It was much too late to ask because I didn’t want to look stupid. One door down the left hall did appear to be cracked open, so I banked on a guess and headed toward it. When I flicked on the lights, I found a massive four-poster bed. The purple blankets matched the purple highlights everywhere else: the lamp, the chair cushion, and the pajamas on the guy who sat up from the bed, rubbing his eyes.
But the more important color was the bright blue of his skin. All of his skin. Blue as a summer sky. Like an idiot, I stood gawking at him.
He looked at me calmly in return before offering a wave. His hair was a spiked up mess of auburn, and his eyes were as blue as his skin with milky white pupils. He was hot like the other guy too. Unfairly hot.
“I’m sorry. I’m the new maid,” I rambled in explanation. “I was going to clean, but I’ll let you sleep. I’m sorry.”
He was frantically waving his hands when I shut the lights back off and closed the door. On stiff legs, I wandered off toward another room. There were massive gaps of space between the doors, showing off how big all the rooms were. When I reached the next one, making sure there were no red markings to be found, I knocked.
“Hm? Yeah?” someone answered. Before I could skitter off with a yell that I’d gotten the wrong room, a guy opened the door. He was younger than the other two I’d seen but still horribly attractive. He had neat curls of brunet hair around big gorgeous brown eyes. He wore the same silky vest as Dick in red and wasn’t quite as tall as the other man had been. I came up to his chin instead of his shoulder.
“Oh wow, I thought you were Daiba for a second,” he said. “Thought he’d lost some bet to get put in that outfit.”  
“Uh, I’m the new maid.” I’d practiced that line more than any other, so it always came easily. “Sorry to bother. I was looking for empty rooms to clean.”
“A maid, thank god,” he sighed. “It’s about time. But how old are you? Oh, I should introduce myself first. I’m Susumu Kodai, one of the whores, as you probably guessed.”

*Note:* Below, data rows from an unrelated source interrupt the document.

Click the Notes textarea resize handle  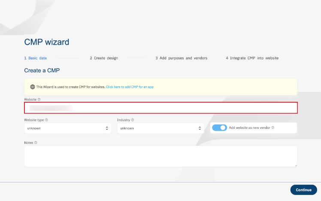click(295, 164)
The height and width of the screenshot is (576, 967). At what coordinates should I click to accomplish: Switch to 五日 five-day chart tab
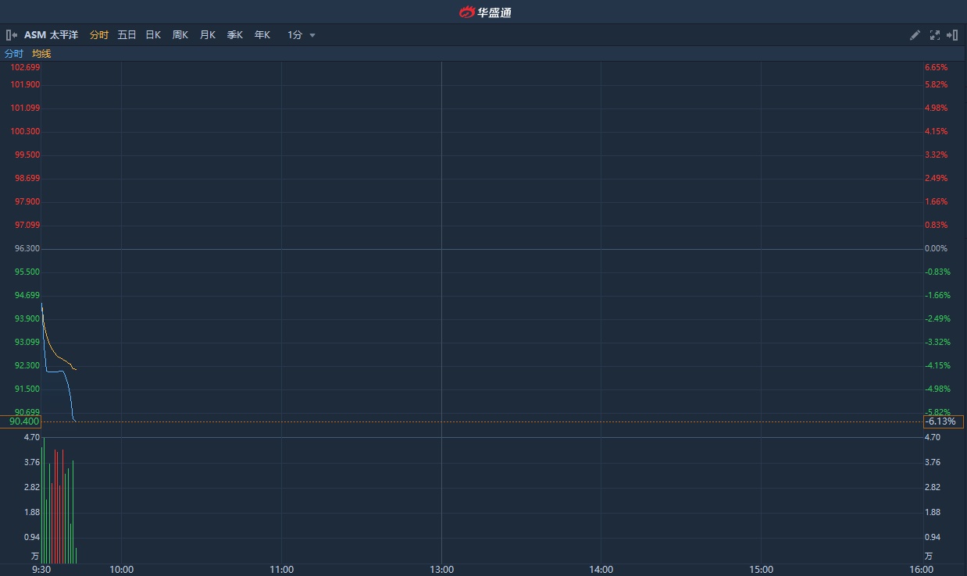click(127, 35)
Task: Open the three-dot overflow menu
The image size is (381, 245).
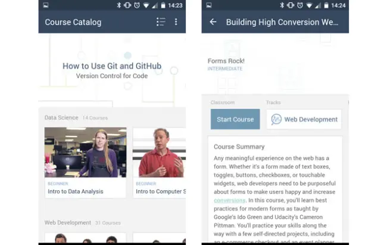Action: point(176,22)
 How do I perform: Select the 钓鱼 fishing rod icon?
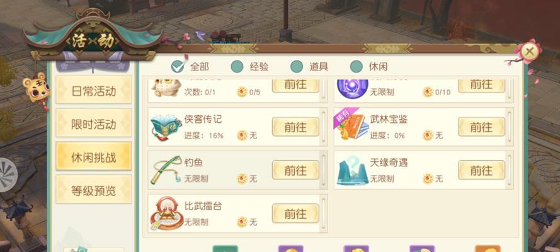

He was way too relaxed about it, so I tried to be too. “I’m Tadashi Daiba. I’m fifteen.”
“Tadashi Daiba?”
“The other Daiba is my brother.” Not that it made any sense.
“Huh, I didn’t know he had a brother,” Kodai said.
Me either.
Peering around him, I couldn’t help but notice the accents of the room matched his vest, all red as blood. “Are the rooms color coded?” I asked.
“Yeah, it’s kind of stupid, right?” he said with a smile. He looked even more attractive when smiling. “It’s an ease of access thing. Keeps the clients from getting lost. You tell them to meet at the red room or the orange or whatever.”
His glance up over my shoulder was my only warning before a voice appeared at my back for the second time that day.
“Is this the new uniform? It should be. You’d look great in one of these, little brother.”
Something tugged at the hem of my dress. Before I could turn to look, Kodai snapped, “He’s fifteen,” and the tugging stopped. Once I glanced back, I found a taller, older guy patting the hem of my dress back down into place, his eyes wide and empty like he’d seen some horror.
Kodai heaved a sigh. “This is my older brother, Mamoru. Mamoru, this is the new maid, Tadashi Daiba. He’s our Daiba’s brother.”
Mamoru looked up puzzled, and damn, he was attractive too. His hair was cut shorter than his brother’s, and his eyes were more mature. He looked well-muscled, and he had a curve to his jaw that just screamed poster boy. His vest was a warm orange.
“Didn’t know Daiba had a brother,” he said. “You’re cute though. Nice to meet you.” With a gorgeous smile, he patted me on the head. “Please don’t tell your brother about the skirt thing, or he’ll kill me.”
“Skirt thing?” I asked.
“It’s nothing. My room is the next one down the hall, so just pop by if you ever need anything. Susumu is usually in there too because he sleeps there.”
“No, I just work there,” Susumu said.
By the time my eyes widened with the realization of what his work entailed, Mamoru was already speaking again. “I know. It’s like you don’t even love me.”
“Fancy that,” Susumu said dryly.
“I’ve got to go clean!” I said, slipping off as they continued on into an argument.
“You don’t have to be so mad. I didn’t see anything, just frills. Thank god.”
“That doesn’t make it okay, you gross pervert.”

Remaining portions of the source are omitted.